This June 7, 2014, photo shows the entrance to Camp 5 and Camp 6 at the U.S. military's Guantanamo Bay detention center, at Guantanamo Bay Naval Base, Cuba. (Ben Fox/AP)

Defense Secretary Jim Mattis met with troops at Guantanamo Bay, Cuba, on Thursday, the first time an American defense chief has visited the U.S. naval outpost since scores of terrorism suspects were imprisoned there in 2002.

Then-Defense Secretary Donald H. Rumsfeld was among senior officials to visit Guantanamo in January of that year, just as the George W. Bush administration was flying in shackled, hooded suspected militants in the months after the 9/11 attacks.

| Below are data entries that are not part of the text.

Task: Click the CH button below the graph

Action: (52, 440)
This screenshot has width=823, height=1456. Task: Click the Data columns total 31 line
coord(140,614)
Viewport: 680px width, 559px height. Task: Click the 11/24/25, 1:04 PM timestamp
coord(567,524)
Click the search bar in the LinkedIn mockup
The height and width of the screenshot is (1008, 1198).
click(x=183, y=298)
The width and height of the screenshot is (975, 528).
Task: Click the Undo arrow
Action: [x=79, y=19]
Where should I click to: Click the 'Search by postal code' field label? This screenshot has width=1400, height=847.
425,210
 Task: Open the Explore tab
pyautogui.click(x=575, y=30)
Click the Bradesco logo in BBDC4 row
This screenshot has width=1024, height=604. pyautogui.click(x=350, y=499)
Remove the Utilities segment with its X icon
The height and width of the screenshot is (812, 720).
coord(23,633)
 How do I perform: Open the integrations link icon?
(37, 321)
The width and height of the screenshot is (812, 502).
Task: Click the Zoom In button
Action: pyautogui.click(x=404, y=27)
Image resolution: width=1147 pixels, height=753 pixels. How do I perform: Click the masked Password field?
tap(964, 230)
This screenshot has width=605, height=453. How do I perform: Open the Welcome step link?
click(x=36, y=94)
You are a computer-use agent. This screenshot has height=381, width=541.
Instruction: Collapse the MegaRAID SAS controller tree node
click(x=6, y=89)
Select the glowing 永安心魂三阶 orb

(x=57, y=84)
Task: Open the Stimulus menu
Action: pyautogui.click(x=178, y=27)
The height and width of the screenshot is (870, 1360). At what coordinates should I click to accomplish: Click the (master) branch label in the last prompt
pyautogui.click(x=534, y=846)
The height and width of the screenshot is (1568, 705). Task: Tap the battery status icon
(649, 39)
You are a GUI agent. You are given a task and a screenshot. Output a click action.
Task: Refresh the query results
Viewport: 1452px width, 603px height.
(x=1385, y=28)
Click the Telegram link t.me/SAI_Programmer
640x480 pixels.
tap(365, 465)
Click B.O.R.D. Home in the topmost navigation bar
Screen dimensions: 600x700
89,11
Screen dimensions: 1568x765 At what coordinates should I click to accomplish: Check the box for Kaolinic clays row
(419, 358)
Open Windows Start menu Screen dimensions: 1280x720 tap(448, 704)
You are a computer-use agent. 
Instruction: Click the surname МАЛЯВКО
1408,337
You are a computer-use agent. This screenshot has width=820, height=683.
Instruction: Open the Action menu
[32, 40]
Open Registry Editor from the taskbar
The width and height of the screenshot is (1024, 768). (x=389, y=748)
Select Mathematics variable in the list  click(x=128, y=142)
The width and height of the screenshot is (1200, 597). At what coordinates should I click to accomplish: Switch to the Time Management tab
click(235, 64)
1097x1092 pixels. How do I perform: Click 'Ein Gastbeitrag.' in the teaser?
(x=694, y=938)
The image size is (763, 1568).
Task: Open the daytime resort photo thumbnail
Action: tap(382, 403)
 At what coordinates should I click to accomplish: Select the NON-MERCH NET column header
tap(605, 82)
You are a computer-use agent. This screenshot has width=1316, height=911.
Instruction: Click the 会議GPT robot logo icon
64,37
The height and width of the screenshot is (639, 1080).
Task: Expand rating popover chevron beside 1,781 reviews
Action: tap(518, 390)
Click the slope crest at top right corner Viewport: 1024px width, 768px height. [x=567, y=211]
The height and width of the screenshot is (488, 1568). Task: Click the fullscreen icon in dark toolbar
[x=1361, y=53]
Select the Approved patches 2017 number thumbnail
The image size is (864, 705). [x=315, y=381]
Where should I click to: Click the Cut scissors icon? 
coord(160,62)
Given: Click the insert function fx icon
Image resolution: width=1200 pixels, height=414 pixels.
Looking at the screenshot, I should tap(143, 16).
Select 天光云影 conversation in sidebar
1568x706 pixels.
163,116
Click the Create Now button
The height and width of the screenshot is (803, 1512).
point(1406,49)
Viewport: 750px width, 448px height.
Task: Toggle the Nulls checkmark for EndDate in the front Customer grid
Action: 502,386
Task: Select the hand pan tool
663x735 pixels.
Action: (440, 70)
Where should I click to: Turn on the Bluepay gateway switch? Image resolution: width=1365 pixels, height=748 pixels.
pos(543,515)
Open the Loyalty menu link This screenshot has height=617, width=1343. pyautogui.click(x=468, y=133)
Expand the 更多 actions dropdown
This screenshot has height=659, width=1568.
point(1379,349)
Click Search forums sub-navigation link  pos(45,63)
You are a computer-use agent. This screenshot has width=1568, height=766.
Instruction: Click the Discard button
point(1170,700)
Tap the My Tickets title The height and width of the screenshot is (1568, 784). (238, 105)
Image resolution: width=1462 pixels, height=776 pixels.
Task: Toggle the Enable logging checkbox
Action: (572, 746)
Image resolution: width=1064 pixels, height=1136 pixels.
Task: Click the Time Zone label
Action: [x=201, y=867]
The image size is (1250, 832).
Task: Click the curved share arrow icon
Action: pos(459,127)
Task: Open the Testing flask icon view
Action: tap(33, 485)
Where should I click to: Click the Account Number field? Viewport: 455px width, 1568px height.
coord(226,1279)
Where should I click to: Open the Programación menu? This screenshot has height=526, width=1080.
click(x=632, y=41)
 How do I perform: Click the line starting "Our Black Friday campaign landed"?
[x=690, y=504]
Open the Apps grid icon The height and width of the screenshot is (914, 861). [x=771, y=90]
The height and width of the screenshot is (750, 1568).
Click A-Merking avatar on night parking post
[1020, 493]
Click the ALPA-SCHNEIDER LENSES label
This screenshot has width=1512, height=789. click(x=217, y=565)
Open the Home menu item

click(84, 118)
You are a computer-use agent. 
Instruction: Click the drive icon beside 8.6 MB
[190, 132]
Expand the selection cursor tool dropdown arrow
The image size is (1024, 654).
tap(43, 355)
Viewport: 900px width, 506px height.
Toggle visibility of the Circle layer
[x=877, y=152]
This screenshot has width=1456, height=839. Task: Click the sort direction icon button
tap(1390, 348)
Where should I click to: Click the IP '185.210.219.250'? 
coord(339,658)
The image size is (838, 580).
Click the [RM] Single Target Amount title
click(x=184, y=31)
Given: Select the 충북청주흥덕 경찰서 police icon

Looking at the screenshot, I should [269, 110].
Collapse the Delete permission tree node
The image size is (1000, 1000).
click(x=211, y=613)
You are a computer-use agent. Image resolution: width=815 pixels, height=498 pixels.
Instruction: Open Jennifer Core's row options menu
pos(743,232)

The naval station’s prison, which housed more than 700 inmates at its peak, became a symbol of the U.S. excesses that followed those attacks, including detainee torture, extrajudicial imprisonment and opaque, slow-moving military trials.

Col. Robert Manning III, a Pentagon spokesman, said Mattis made the visit to thank service members during the holidays but was not scheduled to visit the prison facilities or meet with officials responsible for the 41 detainees remaining there.

The visit highlights the Trump administration’s evolving approach to the prison and to prosecuting and detaining terrorism suspects.

Since taking office, President Trump appears to have backed off earlier promises to fill Guantanamo with “bad dudes.” His administration has taken little visible action to renew military detentions there or to overcome the hurdles holding up the military commissions that are supposed to try suspects in the 9/11 attacks.

Trump’s predecessor, President Barack Obama, failed to deliver on his promises of shuttering Guantanamo, and lawmakers have consistently opposed moving inmates to U.S. facilities for detention or trial.

“Guantanamo remains a symbol of torture and illegal and illegitimate detention and trials,” said Raha Wala, director of national security advocacy at ­Human Rights First.

“So it’s unsurprising that the Trump administration is figuring out what prior administrations already knew: Guantanamo is a big headache and an unattractive option compared to detention using normal procedures,” Wala said.

While political leaders including Attorney General Jeff Sessions, who visited Guantanamo in July, have voiced support for continuing detentions at Guantanamo, resistance from agencies involved in trying and housing terrorism suspects appears to have helped quash any steps to renew detentions there.

Trump appeared to reference those challenges after a terrorism attack in New York last month.

After initially saying he would like to see suspect Sayfullo Saipov at the military prison, the president later tweeted that he “would love to send the NYC terrorist to Guantanamo but statistically that process takes much longer than going through the Federal system.”

Dan Lamothe, Julie Tate, Matt Zapotosky and Devlin Barrett contributed to this report.